Reading text —
• • • • •

You can use a bounding rectangle that covers most or all of the hand.

If the user is using his finger to tap either the hand or the table, I doubt that you want him or her to be extremely precise with the tap.

Gilbert Le Blanc
That's actually somewhat close to my current solution, but I feel like it's very klugey and that there's got to be a better way. The image of the hand on the table takes up almost the whole ipad app screen and so there's plenty of screen real estate for the user to tap on fingers or on the table between the fingers. So, I've removed the gesture recognizer from the UIImageView holding the hand image and have placed a series of small, rectangular UIImageViews hooked to recognizers inside the hand boundary and outside it. Feels very rough and imprecise so just looking for a better way.
ScottS
@ScottS: When I wrote my answer I was imagining a large cursor size hand.
Gilbert Le Blanc
A: 

An extension of the bounding rectangle answer,

  • you could define several smaller bounding rectangles that would approximate a hand without covering the rest of the screen.

OR

  • you could use a list of rectangles, for each of your objects and put the hand at the end of the list. In this case, if you had a tap on button X on the top right hand of the screen which is technically inside the hand rectangle, it would choose the button X because that rectangle is found first.
piggles
The solution I went with is the "define several smaller bounding rectangles that would approximate a hand" idea. It works reliably but requires an increasing numbers of smaller rectangular UIViews in order to gain tap recognition precision. I'm very open to new ideas to solve this problem but until then I've got some 38 odd UIViews placed on my hand image, all hooked up for precise gesture recognition. The code feels brittle and bloated but in the absence of any other solution this will at least enable the feature.
ScottS
@ScottS I'm not an expert on iPhone programming per se, but can you use only one `UIView` which contains the 38 rectangles and discard the gesture event if it's not inside the hand/rectangles? that would make your code much less 'brittle' if you come across a better solution (the existence of which I am certain)
piggles
Mechko, I also need to pick up gestures outside the hand image, between the fingers for example, so I have to have two sets of progressively smaller rectangles to line the edges of the image area inside the hand and outside of it. But I am also confident that there is a better solution than this.

• • • • •

Stored data
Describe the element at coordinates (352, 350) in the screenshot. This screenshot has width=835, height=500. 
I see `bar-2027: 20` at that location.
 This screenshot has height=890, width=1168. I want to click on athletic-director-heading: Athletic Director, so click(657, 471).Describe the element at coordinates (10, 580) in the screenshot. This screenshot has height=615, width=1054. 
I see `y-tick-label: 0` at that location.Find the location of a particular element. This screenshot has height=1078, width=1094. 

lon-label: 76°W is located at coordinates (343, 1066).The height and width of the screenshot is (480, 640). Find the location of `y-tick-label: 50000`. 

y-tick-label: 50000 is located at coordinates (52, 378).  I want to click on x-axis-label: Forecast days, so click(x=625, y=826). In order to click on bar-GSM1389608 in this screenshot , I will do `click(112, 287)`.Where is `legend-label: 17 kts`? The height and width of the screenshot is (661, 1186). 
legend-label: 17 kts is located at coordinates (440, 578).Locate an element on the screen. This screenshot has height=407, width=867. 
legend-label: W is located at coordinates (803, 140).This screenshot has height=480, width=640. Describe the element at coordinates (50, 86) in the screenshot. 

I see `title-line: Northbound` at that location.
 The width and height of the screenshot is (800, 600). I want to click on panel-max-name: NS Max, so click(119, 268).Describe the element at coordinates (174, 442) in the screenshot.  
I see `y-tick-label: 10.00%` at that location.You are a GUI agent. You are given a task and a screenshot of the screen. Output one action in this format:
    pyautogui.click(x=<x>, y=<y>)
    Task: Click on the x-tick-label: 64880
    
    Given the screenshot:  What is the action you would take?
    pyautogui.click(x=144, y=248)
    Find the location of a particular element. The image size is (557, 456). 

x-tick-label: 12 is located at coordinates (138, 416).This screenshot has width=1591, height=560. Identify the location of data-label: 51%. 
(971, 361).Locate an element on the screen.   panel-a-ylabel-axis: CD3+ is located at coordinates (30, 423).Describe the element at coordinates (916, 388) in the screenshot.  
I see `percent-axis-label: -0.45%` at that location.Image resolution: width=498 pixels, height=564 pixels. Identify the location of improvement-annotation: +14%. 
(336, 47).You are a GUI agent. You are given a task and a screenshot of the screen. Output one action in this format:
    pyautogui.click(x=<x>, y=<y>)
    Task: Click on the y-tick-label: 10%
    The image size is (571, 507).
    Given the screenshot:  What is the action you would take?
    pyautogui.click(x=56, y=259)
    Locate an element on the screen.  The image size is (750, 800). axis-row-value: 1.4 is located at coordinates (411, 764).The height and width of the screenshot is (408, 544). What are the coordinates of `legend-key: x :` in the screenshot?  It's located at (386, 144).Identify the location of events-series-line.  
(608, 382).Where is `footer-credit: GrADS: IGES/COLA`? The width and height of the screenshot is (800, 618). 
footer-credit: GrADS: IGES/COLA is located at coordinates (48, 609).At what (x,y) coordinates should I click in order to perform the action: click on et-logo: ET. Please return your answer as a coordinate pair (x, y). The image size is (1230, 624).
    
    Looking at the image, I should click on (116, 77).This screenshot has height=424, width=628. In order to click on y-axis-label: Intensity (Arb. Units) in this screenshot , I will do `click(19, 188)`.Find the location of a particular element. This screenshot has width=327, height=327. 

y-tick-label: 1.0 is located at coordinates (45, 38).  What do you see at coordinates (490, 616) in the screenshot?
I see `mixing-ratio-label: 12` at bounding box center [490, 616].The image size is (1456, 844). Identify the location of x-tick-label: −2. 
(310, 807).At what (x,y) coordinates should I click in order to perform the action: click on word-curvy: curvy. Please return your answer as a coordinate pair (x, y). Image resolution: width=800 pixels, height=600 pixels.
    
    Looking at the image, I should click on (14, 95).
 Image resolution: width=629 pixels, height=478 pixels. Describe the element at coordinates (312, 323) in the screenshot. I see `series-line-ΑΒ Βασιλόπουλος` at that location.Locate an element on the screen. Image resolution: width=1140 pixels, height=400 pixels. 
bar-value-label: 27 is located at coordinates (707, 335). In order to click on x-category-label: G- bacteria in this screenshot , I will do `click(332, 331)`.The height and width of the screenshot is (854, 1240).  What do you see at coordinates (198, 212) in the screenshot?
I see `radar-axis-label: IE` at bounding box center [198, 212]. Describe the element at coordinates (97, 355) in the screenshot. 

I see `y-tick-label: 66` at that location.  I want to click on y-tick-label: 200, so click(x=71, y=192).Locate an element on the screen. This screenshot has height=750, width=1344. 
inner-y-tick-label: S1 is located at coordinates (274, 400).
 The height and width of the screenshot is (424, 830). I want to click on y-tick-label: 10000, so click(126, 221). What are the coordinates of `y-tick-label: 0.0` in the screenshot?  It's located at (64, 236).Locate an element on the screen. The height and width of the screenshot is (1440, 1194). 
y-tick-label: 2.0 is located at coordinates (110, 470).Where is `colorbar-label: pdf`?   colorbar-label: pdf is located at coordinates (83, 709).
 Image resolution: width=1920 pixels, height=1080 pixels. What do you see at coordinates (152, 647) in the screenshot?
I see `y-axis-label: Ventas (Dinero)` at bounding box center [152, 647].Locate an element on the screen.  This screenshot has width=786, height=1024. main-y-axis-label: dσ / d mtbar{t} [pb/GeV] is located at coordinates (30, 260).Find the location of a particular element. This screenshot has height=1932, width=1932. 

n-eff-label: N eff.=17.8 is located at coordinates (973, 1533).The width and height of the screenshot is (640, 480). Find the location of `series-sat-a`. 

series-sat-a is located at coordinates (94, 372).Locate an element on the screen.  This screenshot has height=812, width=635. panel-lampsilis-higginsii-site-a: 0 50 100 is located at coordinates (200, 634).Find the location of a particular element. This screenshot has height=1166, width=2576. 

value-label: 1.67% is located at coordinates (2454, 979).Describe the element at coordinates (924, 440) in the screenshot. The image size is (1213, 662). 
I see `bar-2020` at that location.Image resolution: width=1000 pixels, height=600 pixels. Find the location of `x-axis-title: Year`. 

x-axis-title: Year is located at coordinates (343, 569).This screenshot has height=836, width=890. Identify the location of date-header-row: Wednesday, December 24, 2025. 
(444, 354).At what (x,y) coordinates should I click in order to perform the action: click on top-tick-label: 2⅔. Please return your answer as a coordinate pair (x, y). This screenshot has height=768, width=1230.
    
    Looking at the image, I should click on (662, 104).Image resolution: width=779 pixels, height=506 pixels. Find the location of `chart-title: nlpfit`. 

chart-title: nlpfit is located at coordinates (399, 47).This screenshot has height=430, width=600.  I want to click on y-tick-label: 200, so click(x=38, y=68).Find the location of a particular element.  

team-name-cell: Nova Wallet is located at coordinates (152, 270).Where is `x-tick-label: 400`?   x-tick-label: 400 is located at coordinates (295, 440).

• • • • •

Check your understanding —
1 - Answer these about the hand-tapping discussion:
(a) About how many UIViews does ScottS say are placed on the hand image?
(b) In the list-of-rectangles idea, where should the hand go in the list?
(c) What was Gilbert Le Blanc imagining when he wrote his answer?
2 - In the hand-tapping discussion, edit everything from "If the user" down to "cursor size hand.", putting "desk" wherever "table" appears.

Outputs for the tasks —
1 -
(a) About 38.
(b) At the end of the list.
(c) A large cursor size hand.

2 -
If the user is using his finger to tap either the hand or the desk, I doubt that you want him or her to be extremely precise with the tap.

Gilbert Le Blanc
That's actually somewhat close to my current solution, but I feel like it's very klugey and that there's got to be a better way. The image of the hand on the desk takes up almost the whole ipad app screen and so there's plenty of screen real estate for the user to tap on fingers or on the desk between the fingers. So, I've removed the gesture recognizer from the UIImageView holding the hand image and have placed a series of small, rectangular UIImageViews hooked to recognizers inside the hand boundary and outside it. Feels very rough and imprecise so just looking for a better way.
ScottS
@ScottS: When I wrote my answer I was imagining a large cursor size hand.